- Exercise directions -
Each record below is to be retyped exactly, with its pictures omitted.

Stored records
*** Block opens ***

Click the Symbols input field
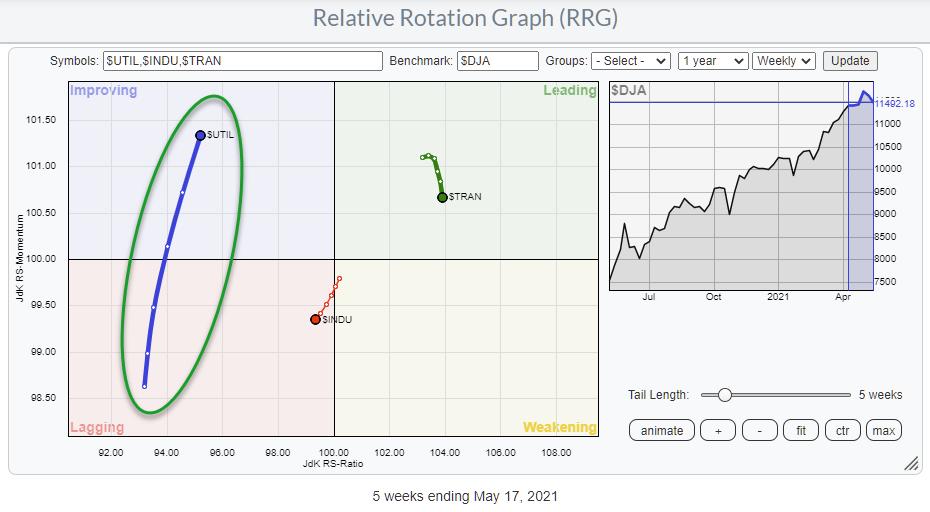The height and width of the screenshot is (512, 930). coord(242,61)
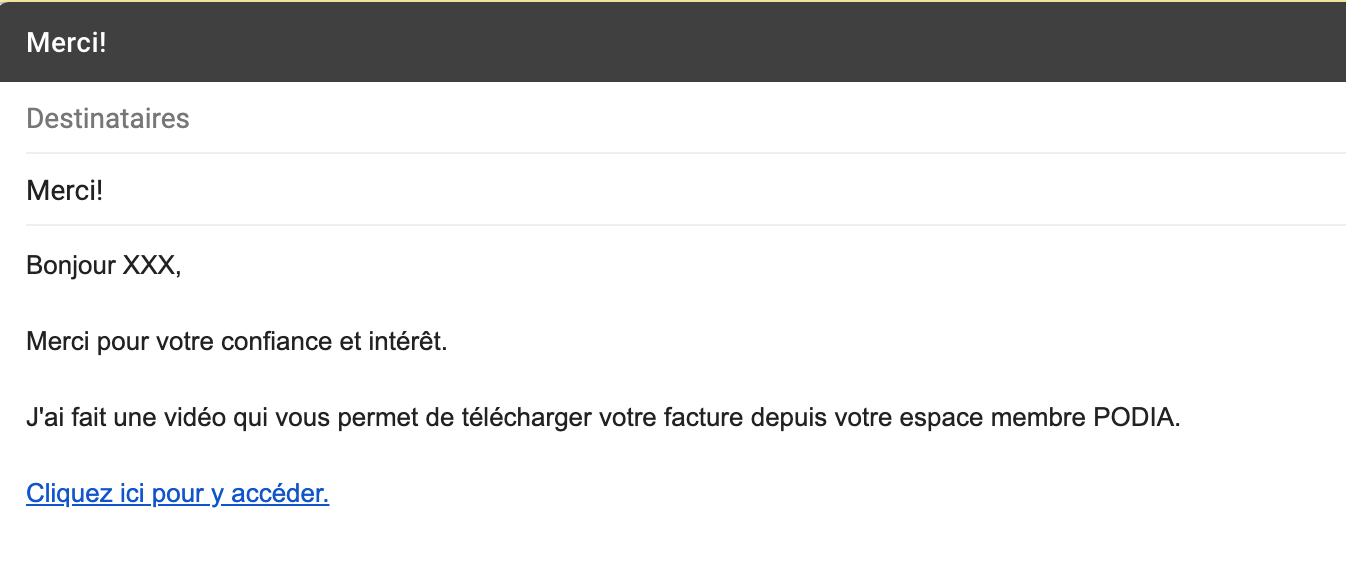Click the placeholder "XXX" in the greeting

tap(148, 266)
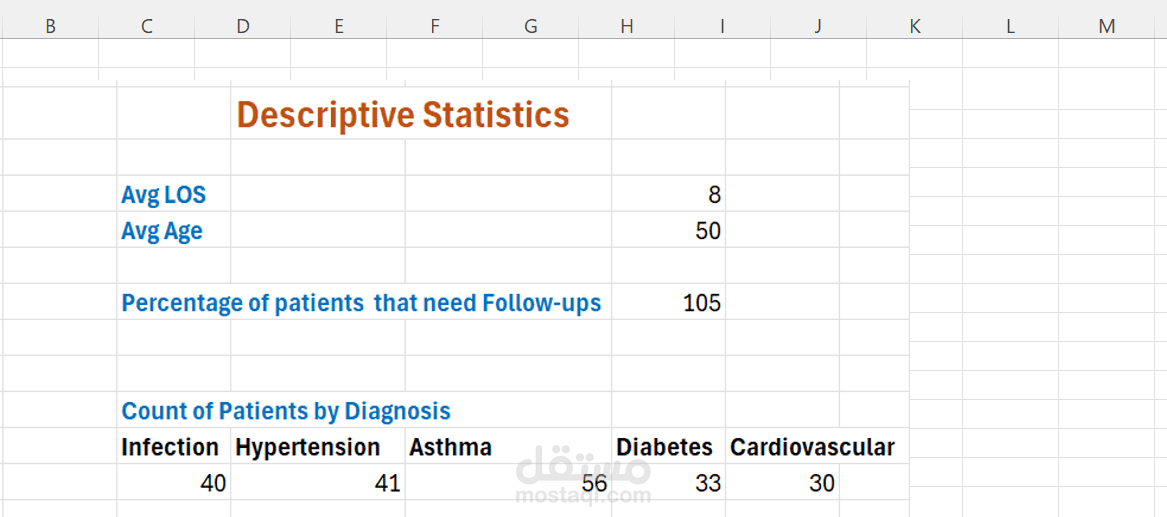The height and width of the screenshot is (517, 1167).
Task: Select the Avg Age label cell
Action: point(162,231)
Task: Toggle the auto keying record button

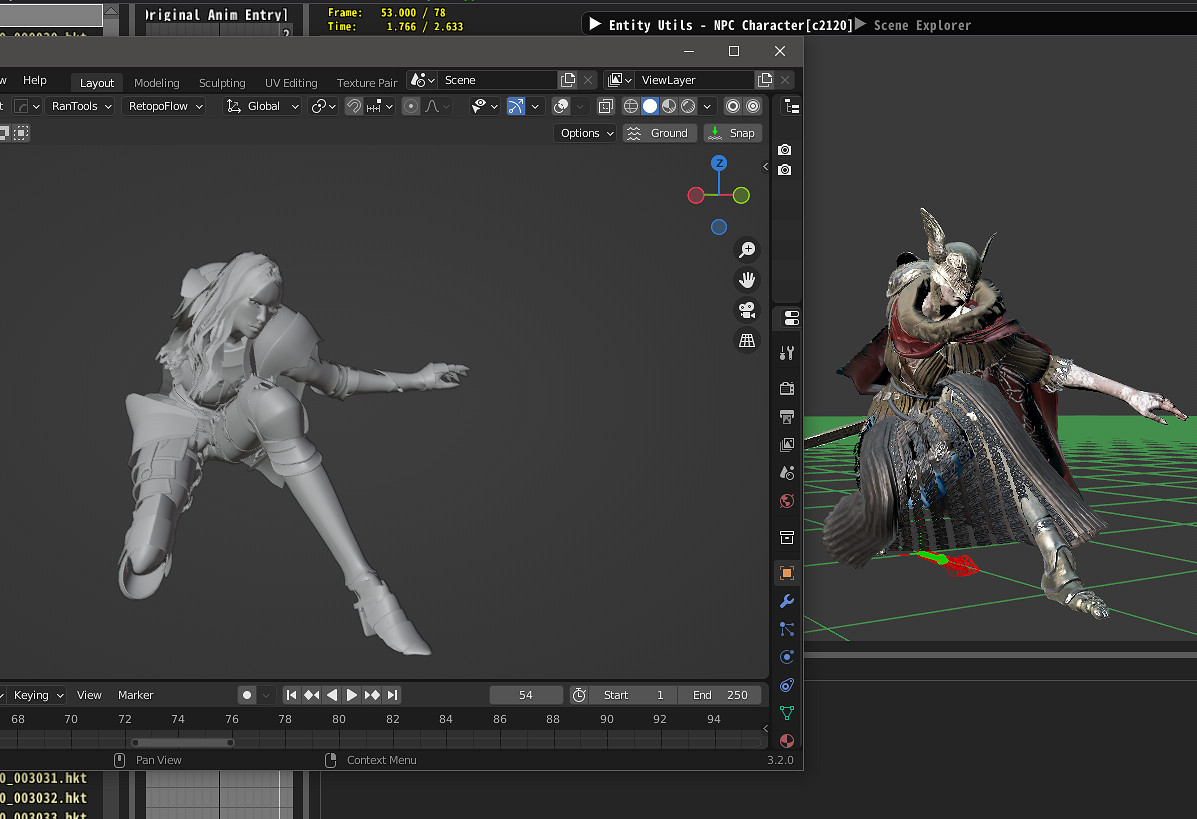Action: 247,695

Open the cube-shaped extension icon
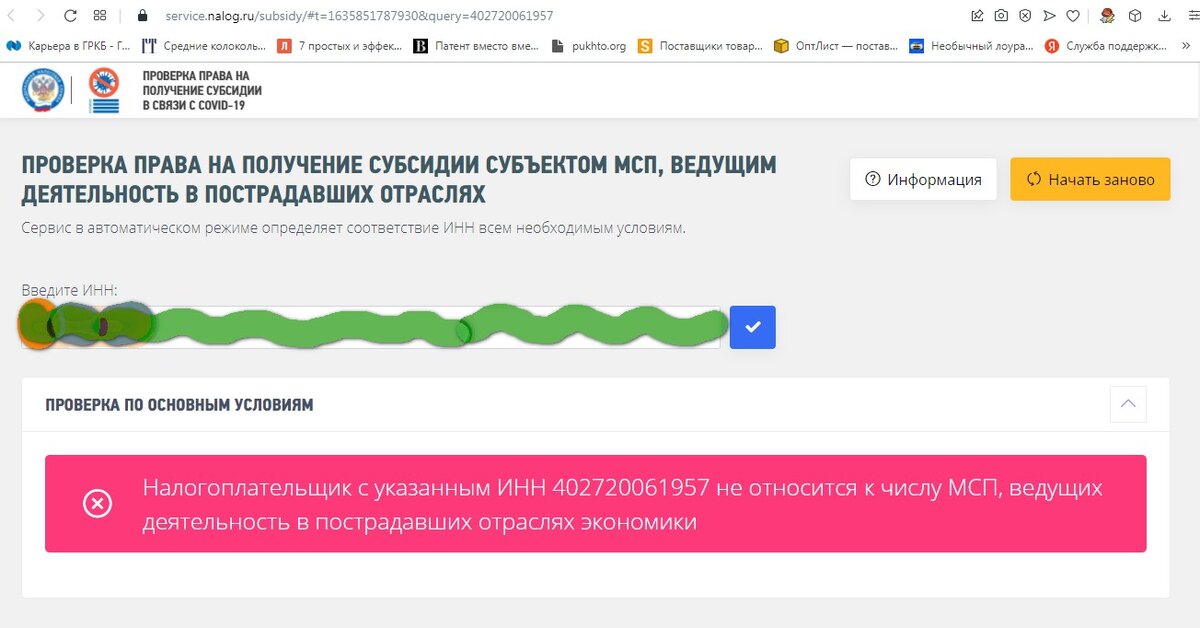tap(1135, 15)
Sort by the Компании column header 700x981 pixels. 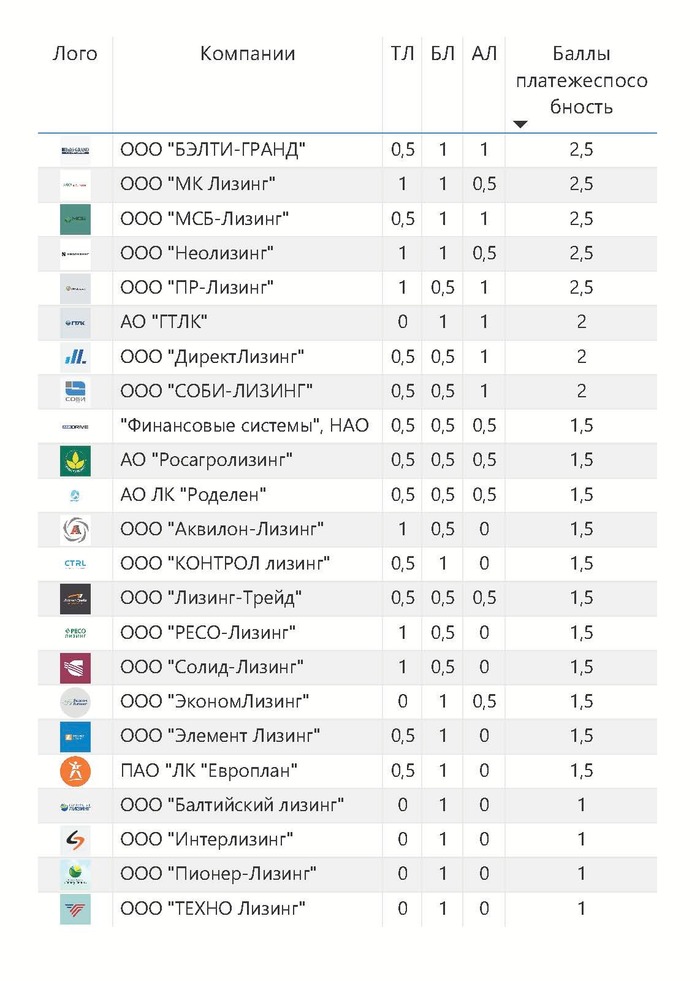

*** Block closes ***

- Reply to the exercise -
Click the Symbols input field
The height and width of the screenshot is (512, 930). coord(242,61)
Click the placeholder "XXX" in the greeting

tap(148, 266)
The height and width of the screenshot is (517, 1167).
Task: Select the Avg Age label cell
Action: point(162,231)
Task: Toggle the auto keying record button

Action: 247,695

Open the cube-shaped extension icon
tap(1135, 15)
Sort by the Компании column header 700x981 pixels. 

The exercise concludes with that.